━━━ SELECTED TEXT

After 1968, Hrabal was banned from publishing; only after 1975, when the weekly Tvorba carried his perplexing proclamation of government support, did he regain the right to put out books. Between 1976 and 1979, the writer came out with his first trilogy of memoirs: Cutting it Short, Lovely Wistfulness, and Harlequin's Millions (Postrizingy, Krasosmutnení, Harlekynovy miliony). These works recount Hrabal's early years, the war, the communist take over and the first years thereafter. Nevertheless, several of his most important works could only be published abroad, including the novels The Little Town Where Time Stood Still (Mestecko, dke se zastavil cas) and I Served the King of England (Jak jsem obsluhoval anglického krále), as well as the novella, Too Loud a Solitude (Prílis hlucná samota), about a paper press operator who for thirty-five years keeps company with destroyed books and their thoughts. In 1986 and 1987, Hrabal published his second trilogy of memoirs. In these books, The Weddings in the House, Vita nuova, Vacant Lots (Svatby v dome,Vita nuova, Proluky), his wife Eliska tells of their life in Prague during the 1950s, 1960s, and the first half of the 1970s. After the Velvet Revolution in 1989, a number of Hrabal's previously banned books were published; the first of his collected writings came out in 1991.
Even with the publication of Hrabal's collected writings in nineteen massive volumes - which, since he regularly reworked, revised, and returned to his texts, contain only a fraction of the work he produced during his life - and despite a number of monographs on the writer, research on Hrabal's work can only be considered in its infancy. In Prague, Hrabal devotees are in the midst of setting up a project to post his collected writings on the Internet; at the same time, the question remains what to do with the enormous amount of material left behind by the author.
Meanwhile, fans can occupy themselves with weekend trips to the regions of Nymburk and Kersko to verify local names or track down people included in Hrabal's texts. While there, one can sample the bittersweet Czech pilsner, Hrabal's faithful lifelong companion. The Hrabal research industry is itself truly worth investigation, charting all the enthusiasts who scrutinize his texts or who, in the best of intentions, have built up a court around the unpretentious poet.

━━━━━━
━━━ DATA EXTRACT

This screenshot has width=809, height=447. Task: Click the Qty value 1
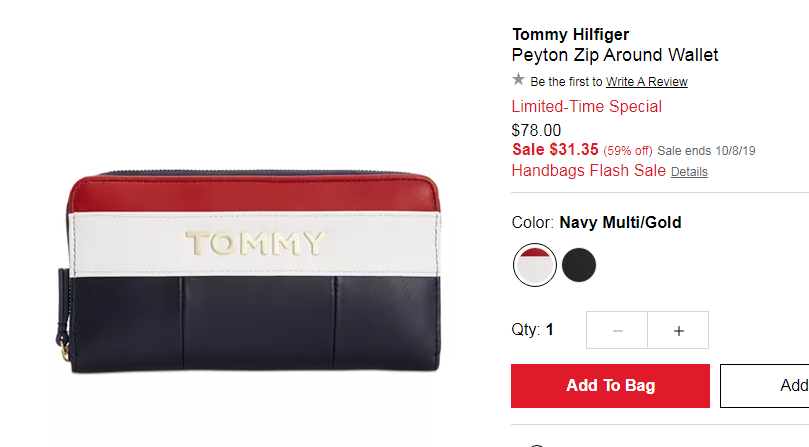(550, 329)
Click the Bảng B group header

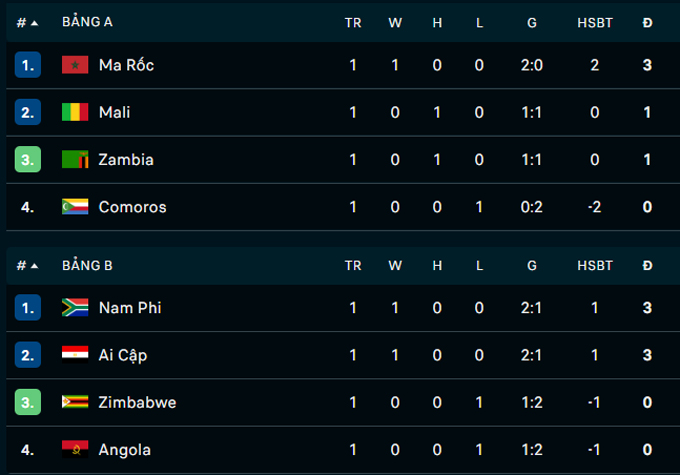coord(87,265)
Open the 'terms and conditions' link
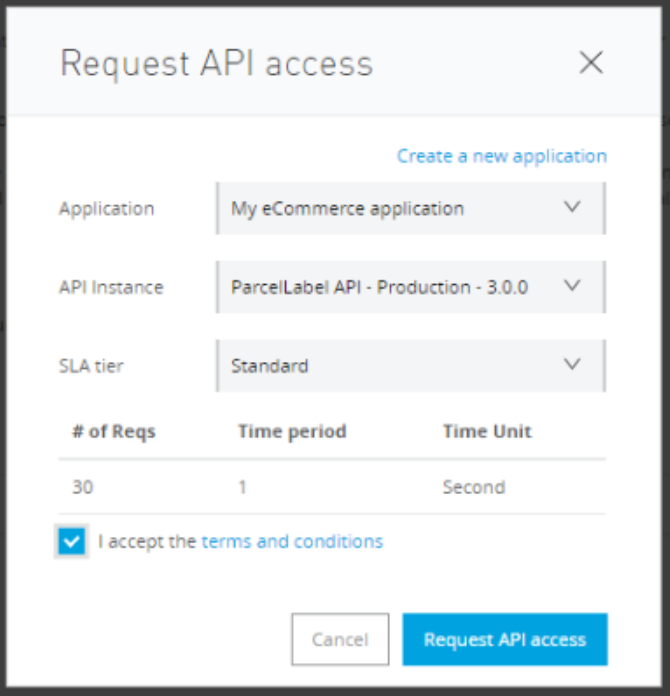 [x=292, y=541]
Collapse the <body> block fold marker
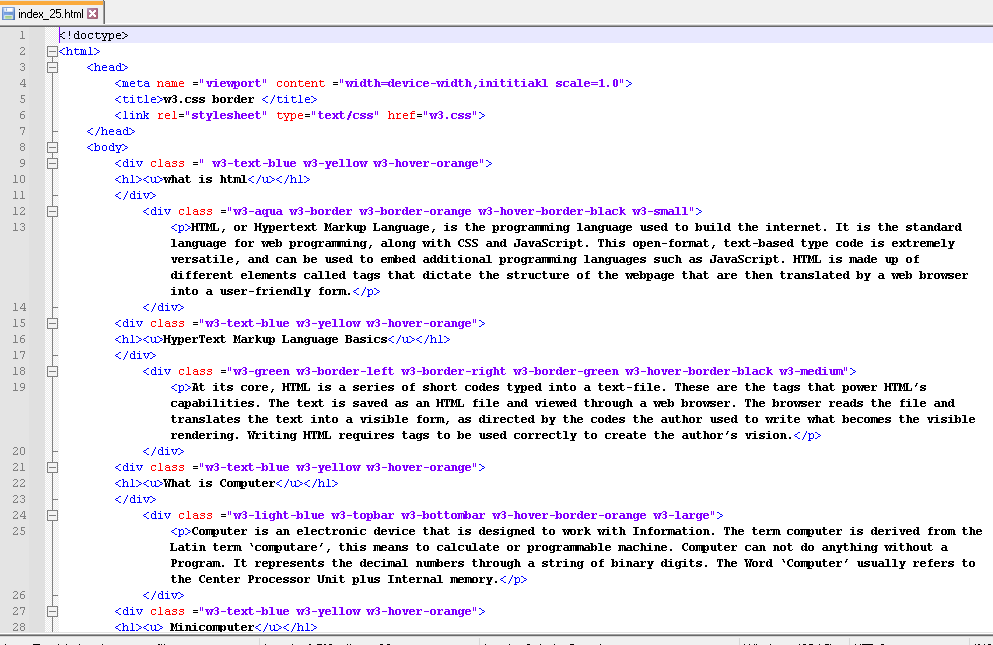 pyautogui.click(x=51, y=147)
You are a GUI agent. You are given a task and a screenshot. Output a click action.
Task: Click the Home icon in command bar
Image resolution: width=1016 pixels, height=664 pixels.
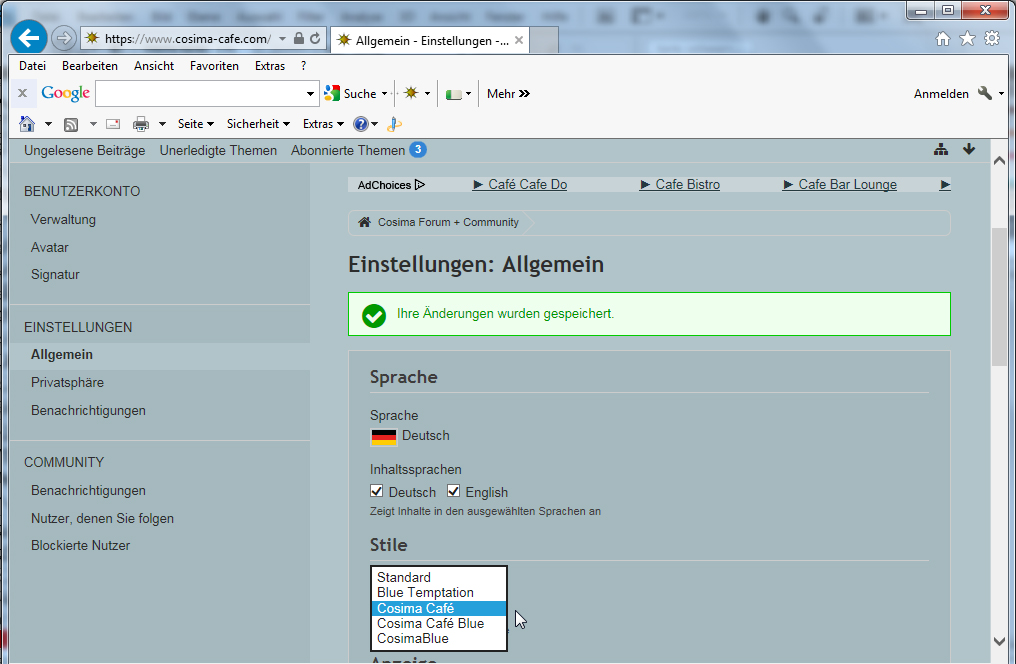click(28, 124)
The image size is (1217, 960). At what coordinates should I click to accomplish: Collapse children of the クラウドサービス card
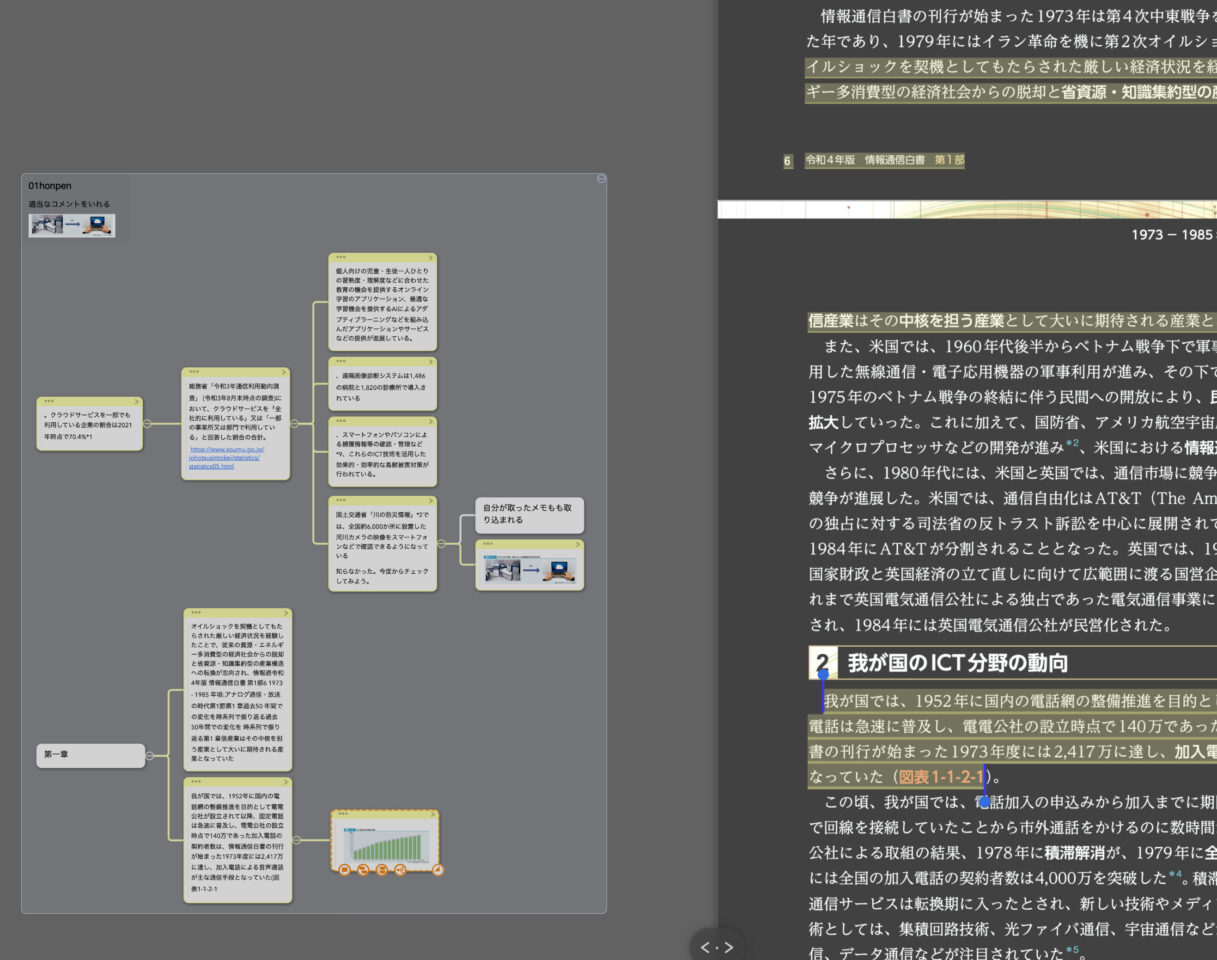tap(148, 423)
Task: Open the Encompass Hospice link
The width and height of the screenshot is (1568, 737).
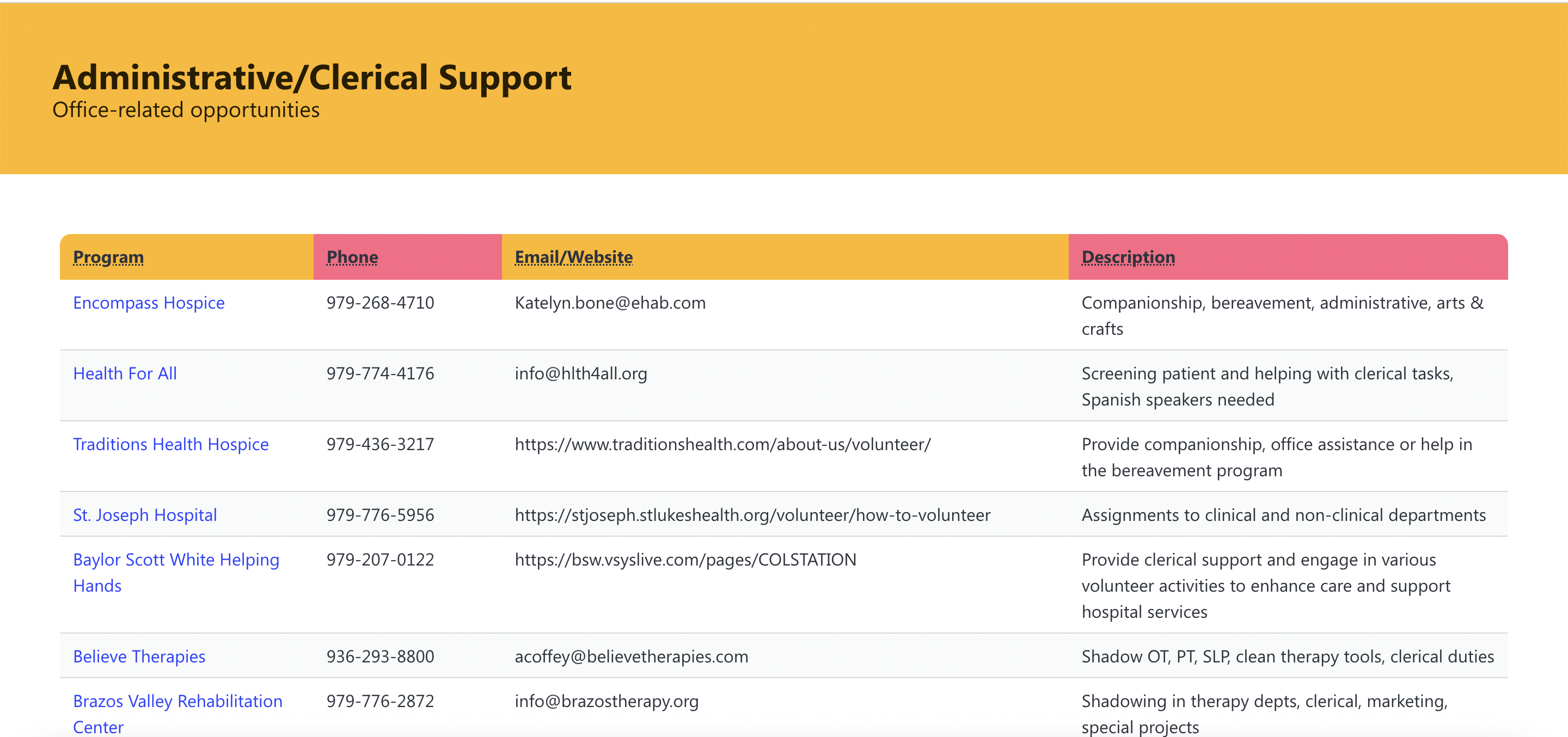Action: click(x=149, y=303)
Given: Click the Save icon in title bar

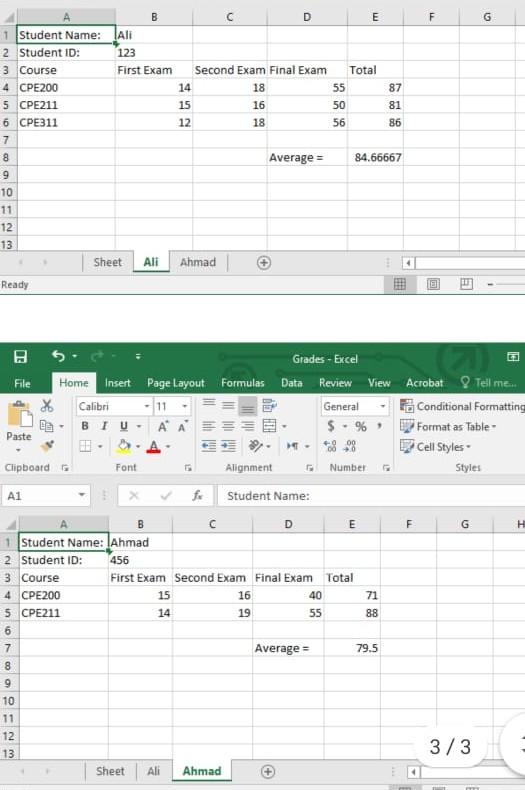Looking at the screenshot, I should 20,357.
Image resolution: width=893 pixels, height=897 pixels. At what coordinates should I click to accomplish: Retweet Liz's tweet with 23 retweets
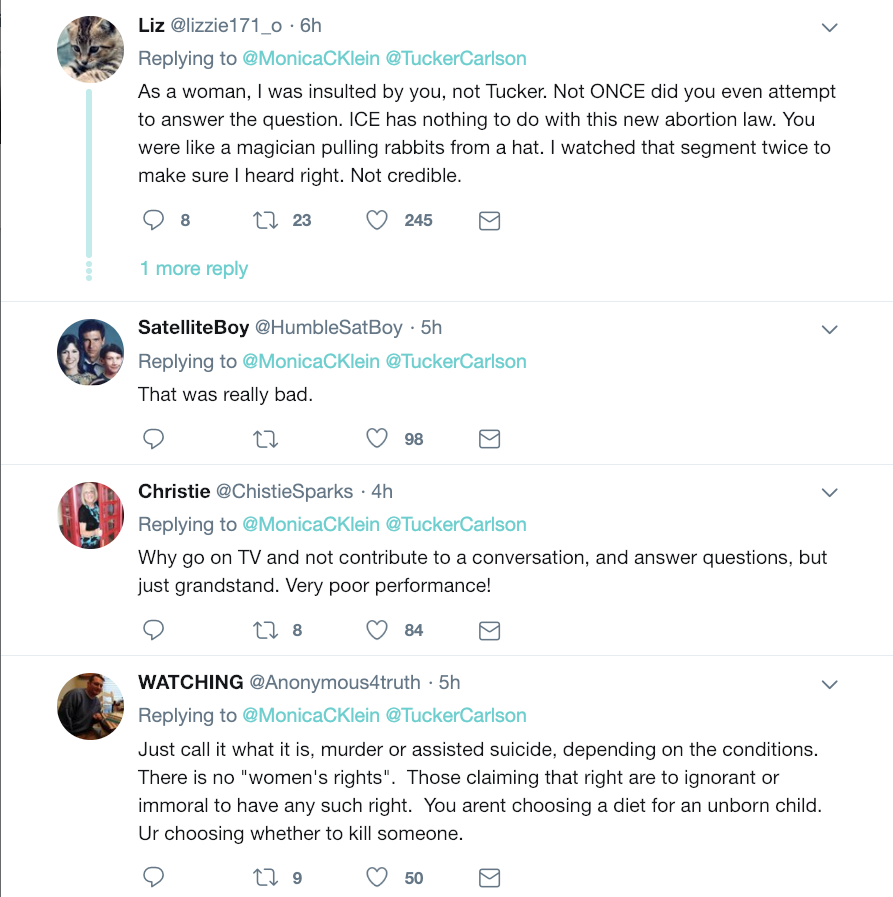tap(265, 220)
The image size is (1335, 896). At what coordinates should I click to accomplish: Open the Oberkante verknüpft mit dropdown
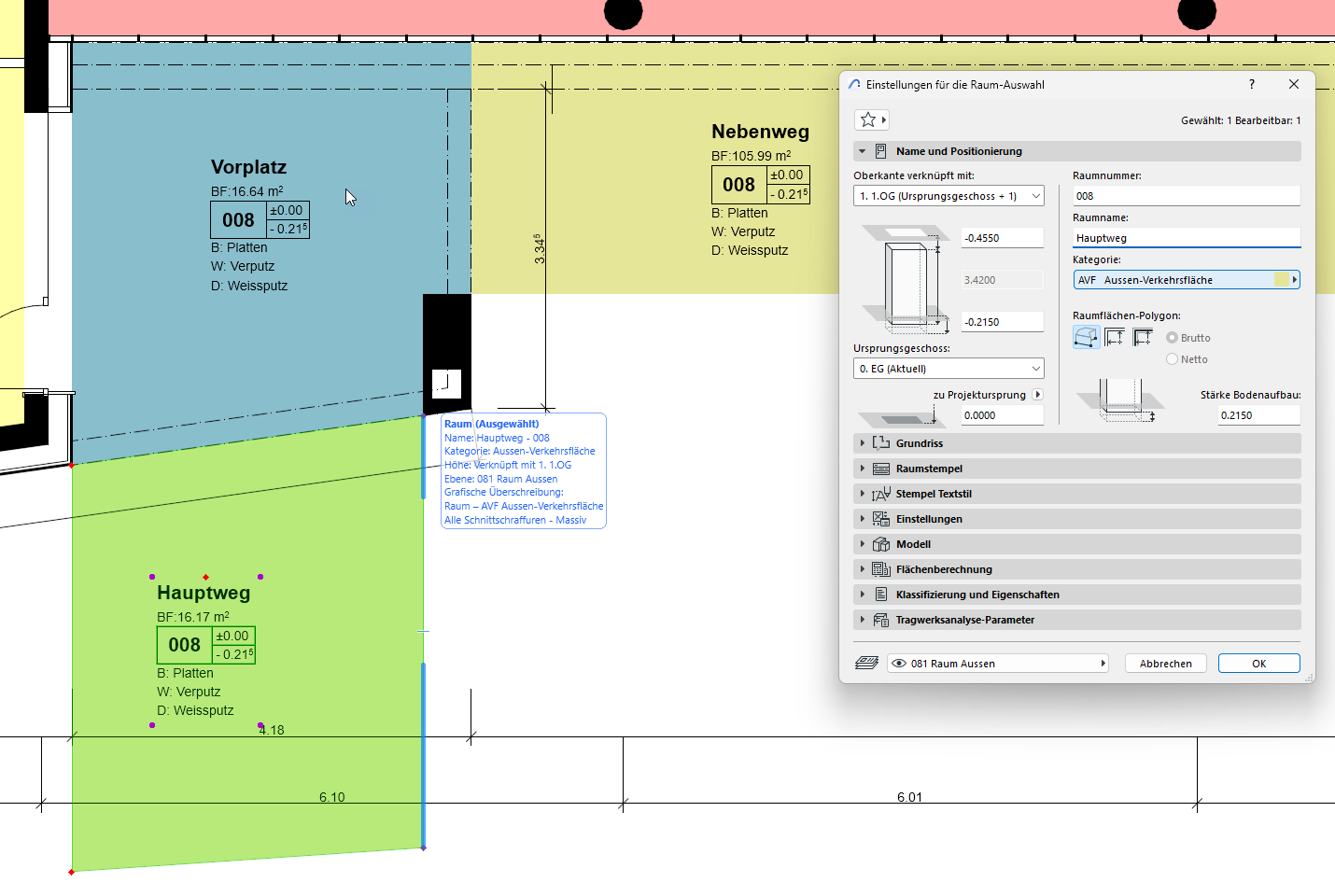coord(949,196)
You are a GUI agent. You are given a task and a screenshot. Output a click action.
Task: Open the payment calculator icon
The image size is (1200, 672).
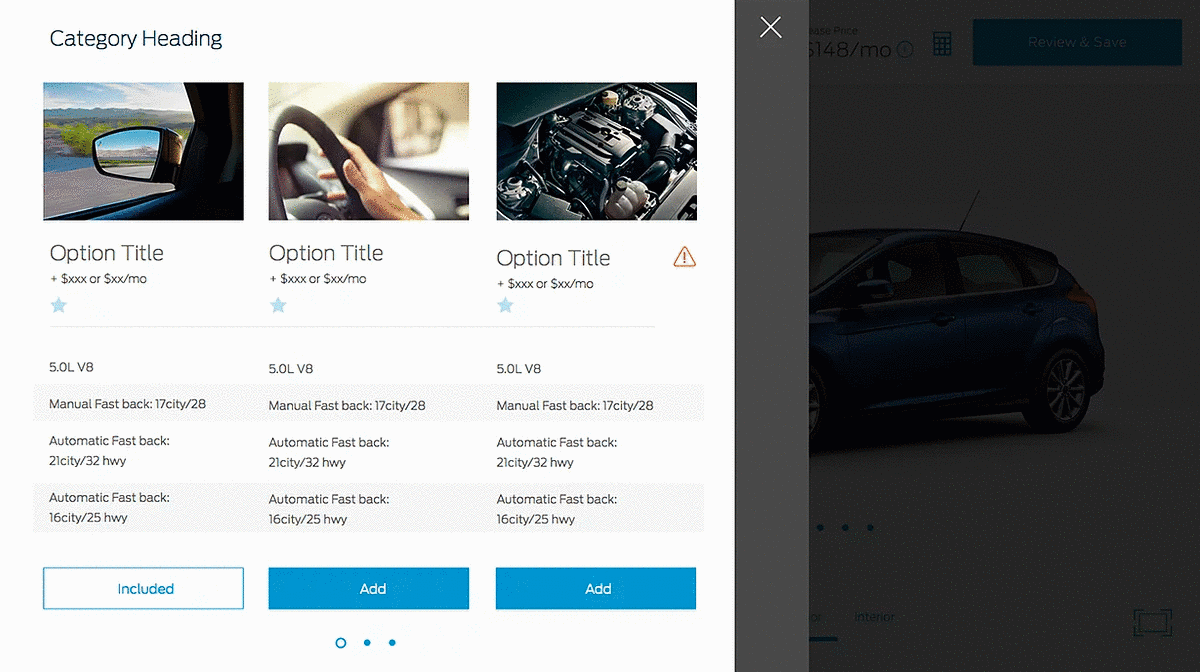pos(942,44)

━━━━━━

__TASK GOAL__: From the passage about Hrabal, copy word for word the part starting at "Even with the" and ending at "by the author.".

__RESPONSE TO THIS TASK__:
Even with the publication of Hrabal's collected writings in nineteen massive volumes - which, since he regularly reworked, revised, and returned to his texts, contain only a fraction of the work he produced during his life - and despite a number of monographs on the writer, research on Hrabal's work can only be considered in its infancy. In Prague, Hrabal devotees are in the midst of setting up a project to post his collected writings on the Internet; at the same time, the question remains what to do with the enormous amount of material left behind by the author.